しかし、これまで学んできたプログラミングやITとは業務の方向性が異なり、どう進むべきか決めきれないでいた。そんなとき、 「周囲から「裏方や支える仕事はどう?」と勧められました。思い返せば高校時代のマネージャー経験から「前に出る人を支えたい」「頑張る人の後押しをしたい」という思いが強いことに気づきました。

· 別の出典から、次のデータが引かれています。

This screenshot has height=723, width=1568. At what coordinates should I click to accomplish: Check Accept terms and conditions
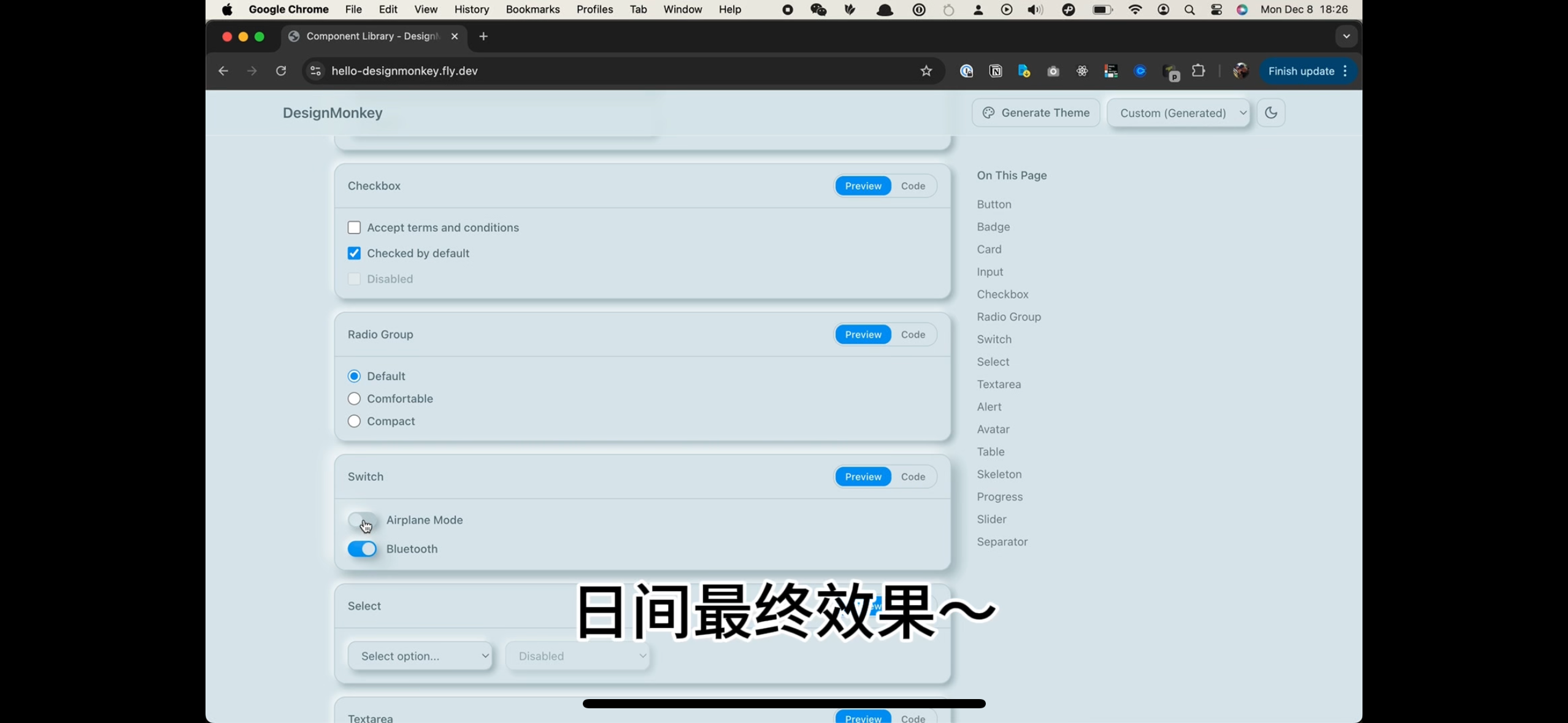(354, 228)
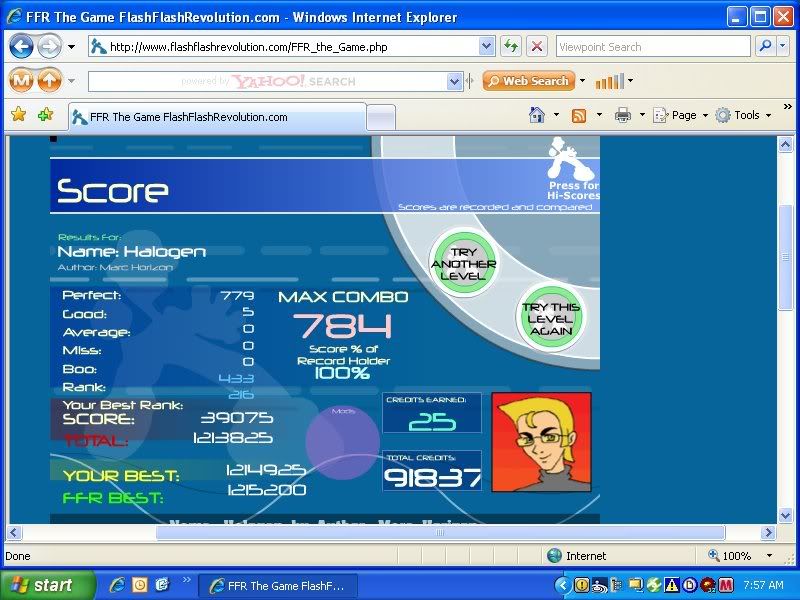Click the Stop loading icon

[537, 46]
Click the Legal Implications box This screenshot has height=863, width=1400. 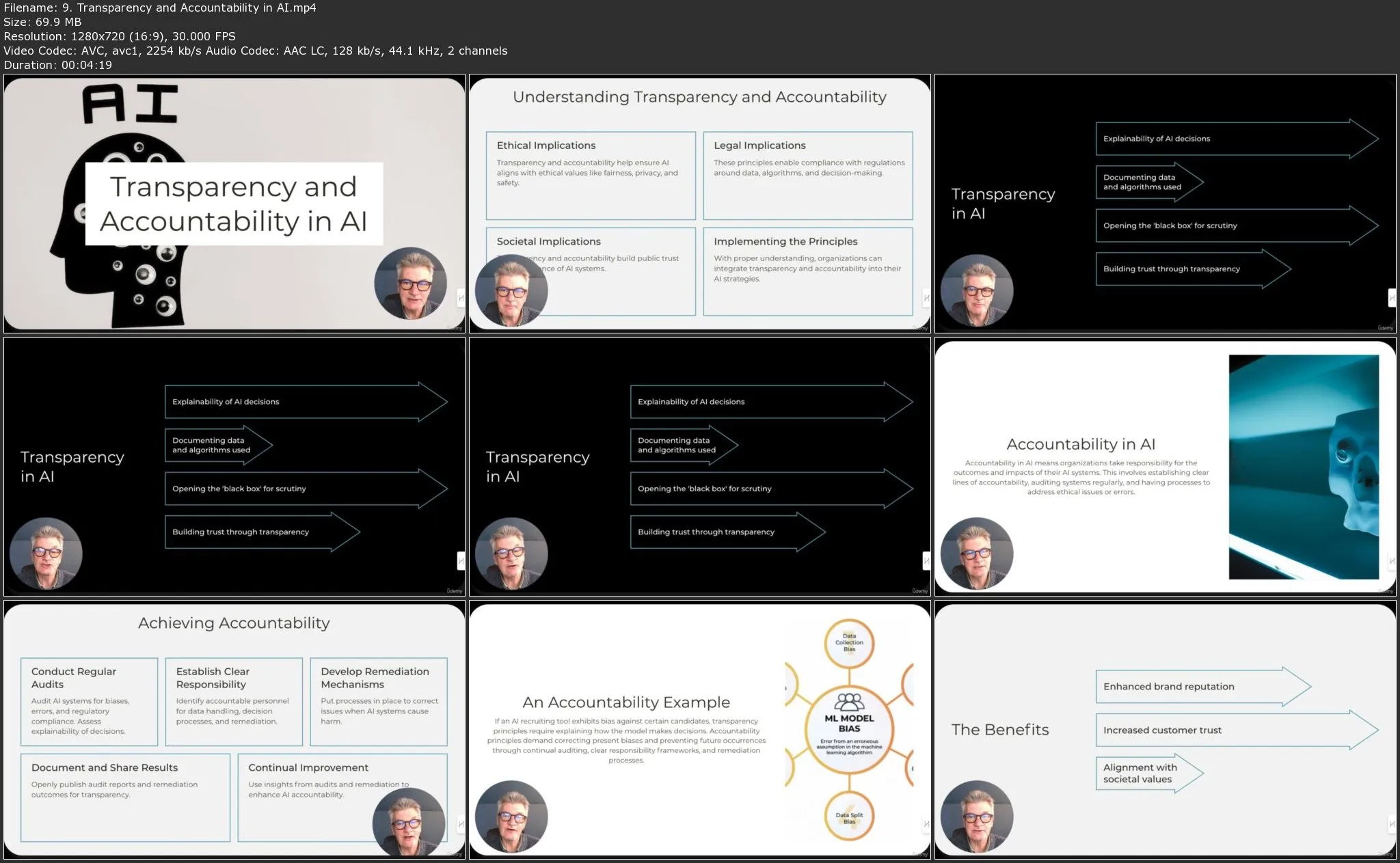click(807, 176)
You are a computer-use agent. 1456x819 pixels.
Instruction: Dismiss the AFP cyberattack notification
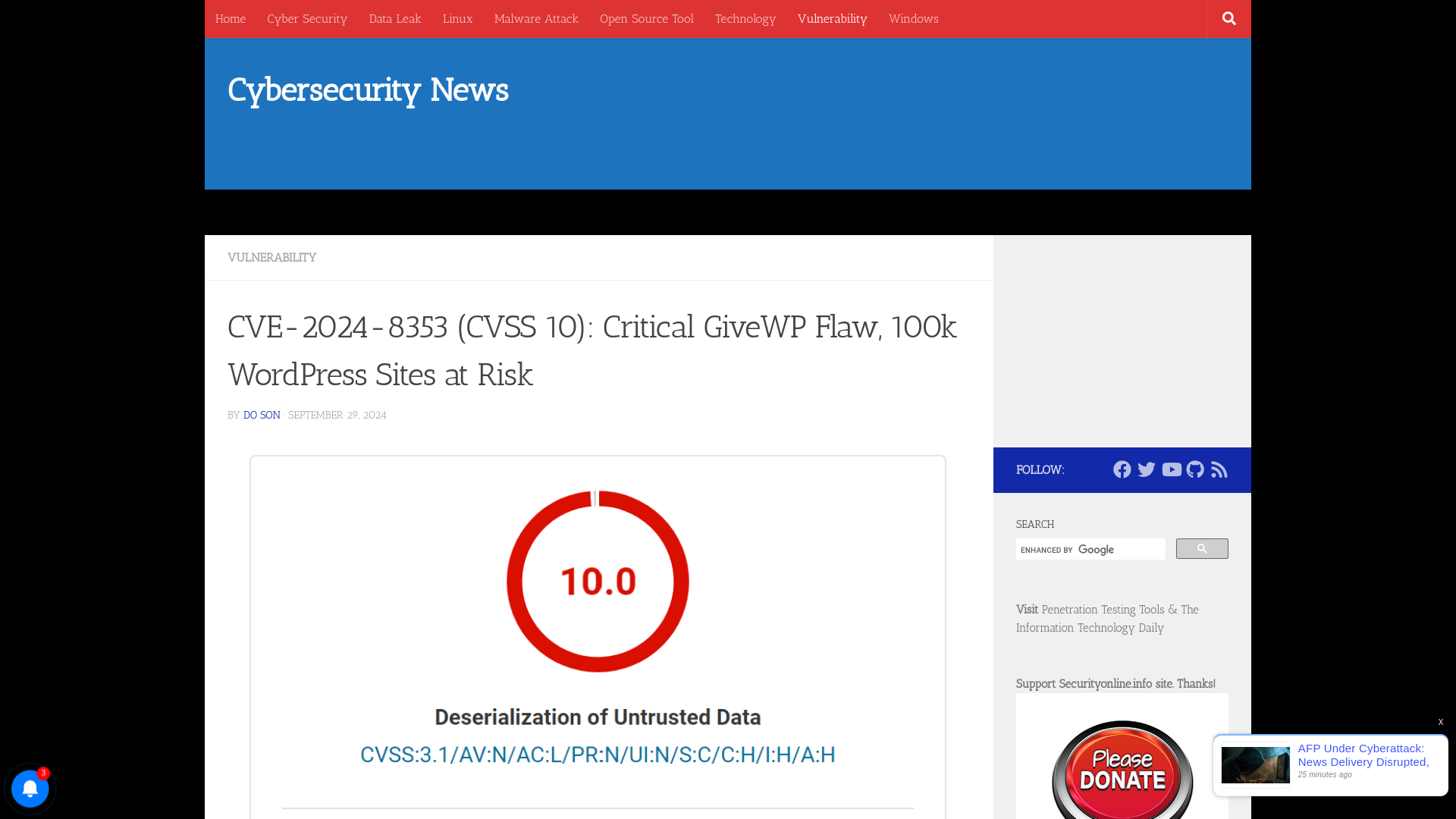point(1440,722)
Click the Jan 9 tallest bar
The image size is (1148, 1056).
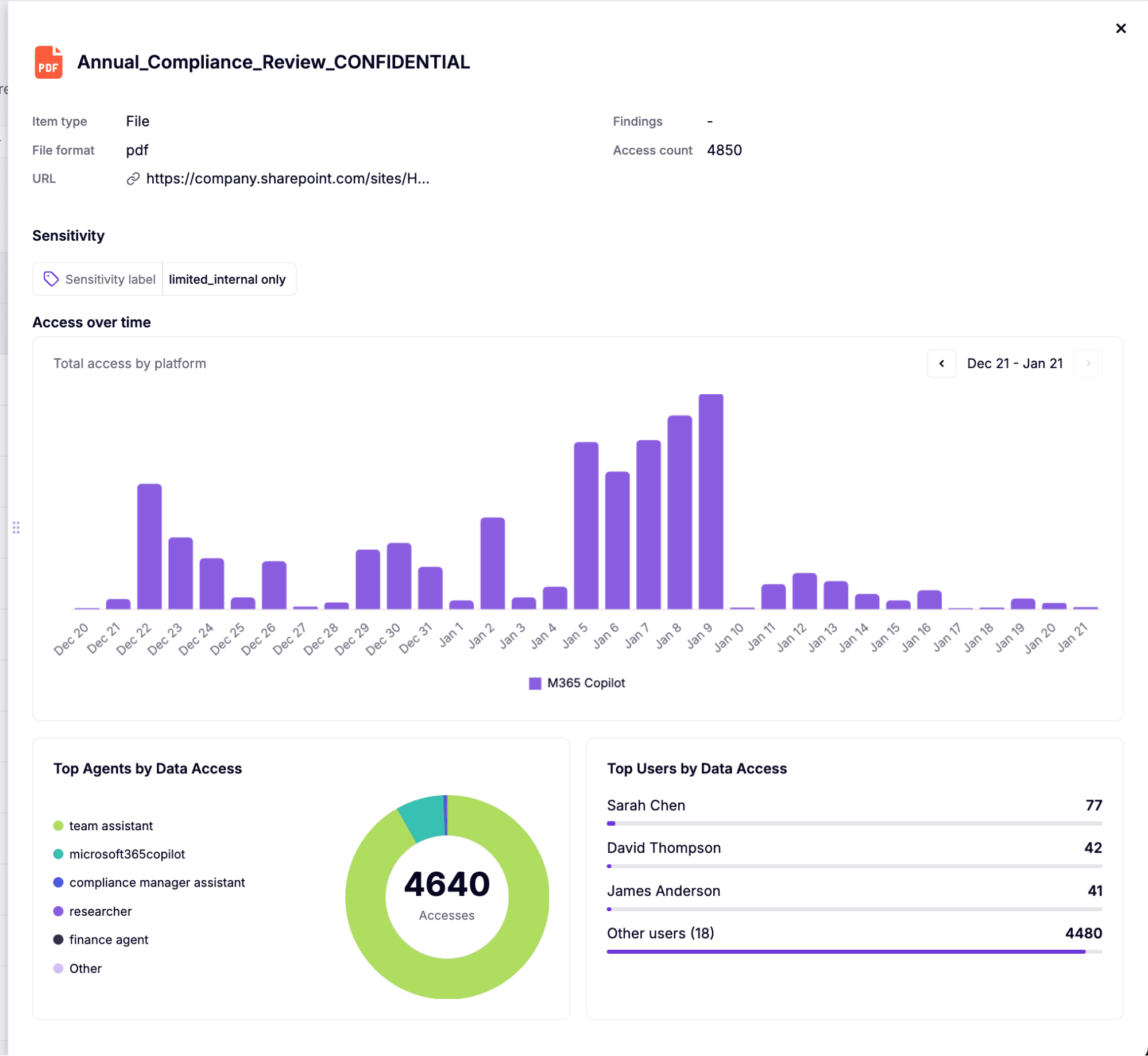coord(710,501)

この思いを日本電子山形の担当者へ正直に伝えたところ、しばらくして 「人数に空きが出たので」 と案内が届きました」 その後の面談や相談を通じて、「あなたの知識を生かしてほしい」という会社側の期待と評価を実感し、入社を決意した。

支えてくれた人たちとの出会い

初めての社会人生活は決して順風満帆ではなかった。

「指示と裁量の境界が判らなかったり、つい考えすぎて失敗してしまうことも少なくありませんでした。ミスが夢に出てくることもありました。」
それでも、彼女は折れなかった。
踏みとどまることができたのは、周囲の支えがあったからだ。
所属部署のバックアップはもちろん、なかでも彼女に大きな影響を与えたのが、社内の先輩女性社員たちとの出会いだった。
「とにかく面倒見が良い方々で、あこがれてしまって。どんなに嫌なことが起きても、先輩方に会いたい一心で出社していました。」

今では欠かせない存在に

メール対応や事務作業、コピー機や備品の管理、請求書処理など、裏方の仕事を幅広く掛け持ちしながら、先輩のサポートを受けて少しずつできることを増やしてきた。
「今は人事とか採用まわりを中心に、インターンシップの準備や学生対応、新入社員のフォローなんかも任せてもらえるようになりました。上司と相談しながら改善を重ね、その成果をきちんと評価してもらえることが励みになっています。」

さらにやりがいが増えたのは、初めて女性の後輩が入ってきたときだ。 「何か困ったことがあったら相談しようかなって言ってもらえるような存在になりたいと思っています。私がそうしてもらったように。」 かつて支えられる側だった彼女は、いま支える側として確かな歩みを続けている。あのとき抱いた「前に出る人を支えたい」という思いを胸に、これからも誰かの背中をそっと押しながら、自分の進む道を築いていく。